A declaração de Ana Amélia causou indignação entre as senadoras que têm atuado no enfrentamento à violência contra a mulher. “Houve fatos anteriores. Verificamos antecedentes de todos. E aqueles em que havia um processo à época do acontecido, em que houve denúncia, nós nos posicionamos da mesma forma”, reagiu Vanessa Grazziotin (PCdoB-AM), procuradora Especial da Mulher no Senado. “Nós brigamos muito contra aquele velho ditado que diz ’em briga de marido e mulher, ninguém põe a colher’. Põe a colher, sim”, afirmou.
A última alteração na Lei Maria da Penha foi justamente nesse sentido, para permitir que a agressão seja denunciada à revelia da vítima. O Supremo Tribunal Federal decidiu que o Ministério Público pode entrar com a ação penal, em casos de violência doméstica, mesmo que a mulher decida voltar atrás na acusação contra seu companheiro. A ideia é que o Estado proteja a vítima mesmo quando ela se mostra incapaz de fazê-lo. Esta decisão tornou possível, por exemplo, que a suposta agressão do cantor Victor à mulher continue a ser apurado pela polícia, mesmo que ela tenha recuado da queixa.
“Nós não poderíamos nos omitir de maneira nenhuma. Seja parlamentar, seja lá quem for, nossa posição aqui é um dever, uma prerrogativa que a gente tem. Repito, o que se quer é a investigação, é a apuração e que tudo seja feito com muita seriedade, para que ao final a verdade venha à tona”, disse a senadora Fátima Bezerra (PT-RN).

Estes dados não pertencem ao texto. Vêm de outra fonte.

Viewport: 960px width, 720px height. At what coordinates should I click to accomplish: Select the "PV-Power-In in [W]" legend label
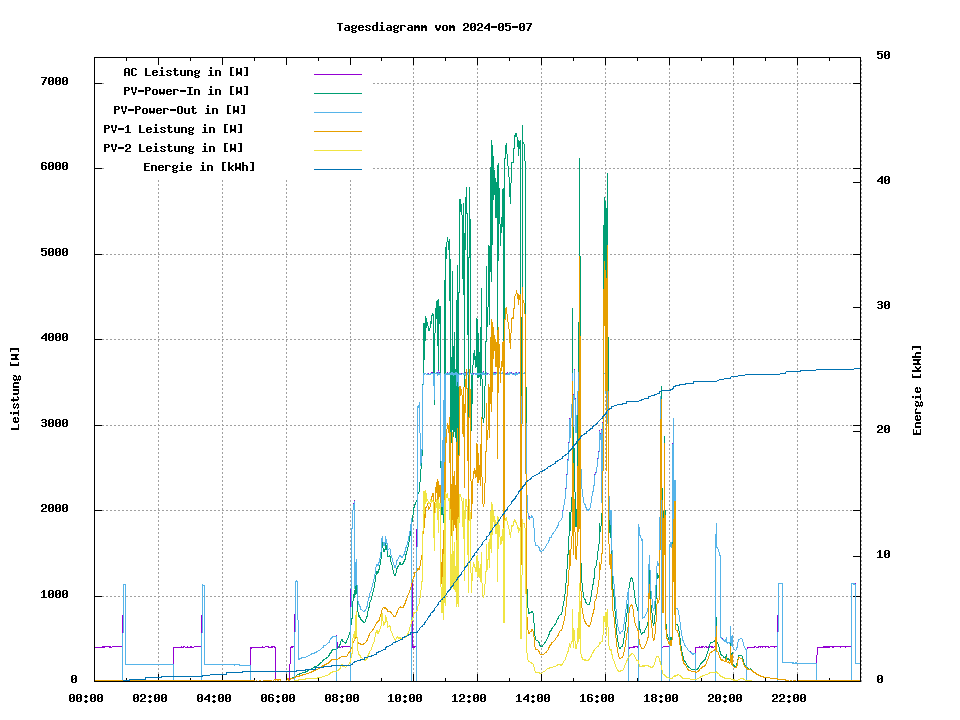[193, 91]

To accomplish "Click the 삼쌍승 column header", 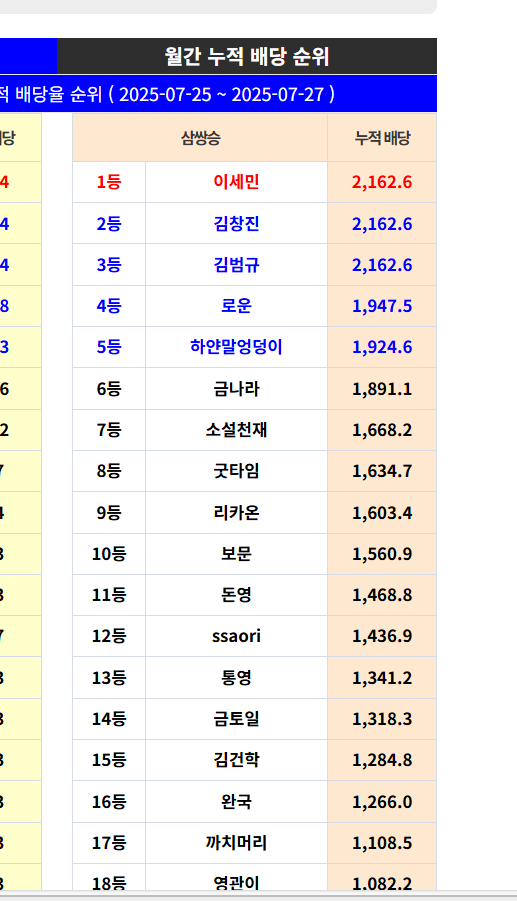I will pos(200,138).
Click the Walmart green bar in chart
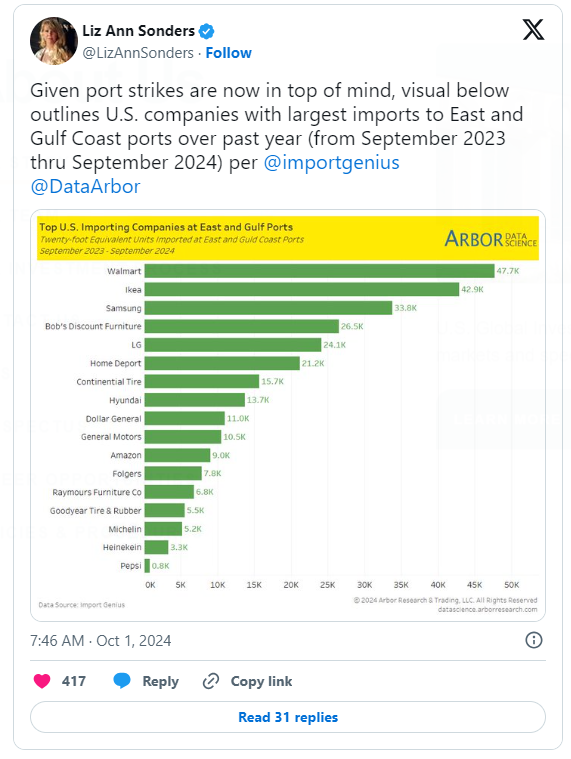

Nessa quarta-feira, 5 de abril, será instalada no Senado a Comissão Mista de Combate à Violência Contra a Mulher, com a divulgação de relatório do Observatório da Mulher contra a Violência (OMV), que aponta que, em 2014, houve 4,6 assassinatos a cada 100 mil mulheres no país. Do total de vítimas, 62% eram negras ou pardas.